* _Problems to solve_:
1. In the passage on technical debt, to what start date does postponed maintenance often get pushed, according to Greg Sanker?
2. Condense the paragraph beginning "Contrary to what daytime TV ads" from the passage on technical debt into a short bulleted list that keeps its main facts.

* _Passage to read_:
It is not uncommon to postpone maintenance to existing systems in order to get the ball rolling on an exciting new business project. But as Greg Sanker points out, such maintenance often gets postponed to the start date of “never.” As a result, it becomes increasingly difficult and costly over time just to run core activities. In a post at his blog, Sanker examines how people get out of financial debt as a basis for five steps to get out of technical debt:

  1. Know what you owe.
  2. Follow the 10×10 rule.
  3. Reduce your rates.
  4. Do not go all-or-nothing.
  5. Ask for help.

Shrink Your Debt!

Contrary to what daytime TV ads would lead people to believe, there is no hotline for getting out of debt. It is a longer road than that. Begin by forming a current list of areas that need to be updated. Most of these improvements are probably totally IT-centric, which will not generate enthusiasm from the business as a whole. However, when incidents occur, Sanker says this could be the chance to connect specific, applicable types of technical debt to that incident. Thus, part of the solution to preventing incidents from recurring will regularly become “Reduce technical debt!”, and the business will have to believe it.

The 10×10 rule is a useful way to further reduce debt over time, as long as it is applied honestly. Sanker describes it like this:

With a clear understanding of your debt, and the business impact – identify small elements of debt that are directly related to significant projects or efforts. Add these “10%” debts as project risks and propose remediation as a project risk mitigation strategy. For instance – if new applications are targeted to be released onto debt-identified servers, suggest that the project include system upgrades to reduce risk of implementation risks and post-implementation capacity challenges.

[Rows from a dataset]
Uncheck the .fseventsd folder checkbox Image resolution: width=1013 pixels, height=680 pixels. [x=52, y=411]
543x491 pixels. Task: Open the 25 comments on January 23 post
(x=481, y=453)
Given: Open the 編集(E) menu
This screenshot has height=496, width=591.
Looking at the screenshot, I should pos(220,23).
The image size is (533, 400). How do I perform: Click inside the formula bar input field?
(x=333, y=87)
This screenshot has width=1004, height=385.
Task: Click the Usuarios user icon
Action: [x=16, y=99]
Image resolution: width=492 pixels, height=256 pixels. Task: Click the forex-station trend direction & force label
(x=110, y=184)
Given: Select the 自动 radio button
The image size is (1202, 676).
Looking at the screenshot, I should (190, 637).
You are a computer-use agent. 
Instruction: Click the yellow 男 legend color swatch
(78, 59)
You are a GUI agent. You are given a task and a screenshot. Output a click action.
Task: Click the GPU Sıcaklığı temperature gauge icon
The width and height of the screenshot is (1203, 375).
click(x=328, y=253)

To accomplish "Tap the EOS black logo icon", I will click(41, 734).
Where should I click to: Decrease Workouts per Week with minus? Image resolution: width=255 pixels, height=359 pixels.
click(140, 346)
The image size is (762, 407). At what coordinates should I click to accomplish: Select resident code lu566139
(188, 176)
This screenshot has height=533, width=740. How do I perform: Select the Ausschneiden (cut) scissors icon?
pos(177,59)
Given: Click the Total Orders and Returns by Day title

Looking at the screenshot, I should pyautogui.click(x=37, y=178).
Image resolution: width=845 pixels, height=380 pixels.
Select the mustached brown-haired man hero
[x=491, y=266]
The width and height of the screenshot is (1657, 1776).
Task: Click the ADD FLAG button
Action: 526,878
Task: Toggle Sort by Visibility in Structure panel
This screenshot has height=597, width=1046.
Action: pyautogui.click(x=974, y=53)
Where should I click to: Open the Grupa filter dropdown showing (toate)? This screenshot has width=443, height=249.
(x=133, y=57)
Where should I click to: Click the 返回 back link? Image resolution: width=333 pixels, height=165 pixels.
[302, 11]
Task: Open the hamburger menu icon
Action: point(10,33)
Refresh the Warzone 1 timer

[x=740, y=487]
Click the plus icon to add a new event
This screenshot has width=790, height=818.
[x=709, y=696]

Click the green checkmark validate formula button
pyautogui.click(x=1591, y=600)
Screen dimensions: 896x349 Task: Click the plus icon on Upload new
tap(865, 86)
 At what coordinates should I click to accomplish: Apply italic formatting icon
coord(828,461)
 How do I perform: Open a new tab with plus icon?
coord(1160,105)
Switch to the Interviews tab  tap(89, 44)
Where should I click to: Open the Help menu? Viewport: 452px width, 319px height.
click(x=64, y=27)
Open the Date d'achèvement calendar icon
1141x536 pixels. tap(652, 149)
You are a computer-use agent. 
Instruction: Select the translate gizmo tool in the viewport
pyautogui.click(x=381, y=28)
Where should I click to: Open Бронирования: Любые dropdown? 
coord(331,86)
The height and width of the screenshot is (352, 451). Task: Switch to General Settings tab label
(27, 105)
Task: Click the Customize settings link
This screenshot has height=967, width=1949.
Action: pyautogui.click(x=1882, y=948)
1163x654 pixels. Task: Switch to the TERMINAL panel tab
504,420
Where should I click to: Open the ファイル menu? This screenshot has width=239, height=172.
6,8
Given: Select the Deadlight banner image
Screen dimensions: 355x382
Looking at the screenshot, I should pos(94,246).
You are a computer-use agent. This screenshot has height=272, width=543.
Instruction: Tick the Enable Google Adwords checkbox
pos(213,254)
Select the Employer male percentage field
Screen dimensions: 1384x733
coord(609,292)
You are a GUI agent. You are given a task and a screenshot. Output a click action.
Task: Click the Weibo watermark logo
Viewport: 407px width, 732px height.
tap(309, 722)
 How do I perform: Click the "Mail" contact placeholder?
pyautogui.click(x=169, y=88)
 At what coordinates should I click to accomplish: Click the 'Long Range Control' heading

* _Task-by-task outputs_:
1. It often gets postponed to the start date of "never."

2.
- There is no hotline for getting out of debt; it is a longer road.
- Start by listing the areas that need to be updated.
- Most of these improvements are likely IT-centric and will not excite the wider business.
- When incidents occur, Sanker sees a chance to tie specific, applicable types of technical debt to them.
- "Reduce technical debt!" will then regularly become part of preventing recurrences, and the business will have to believe it.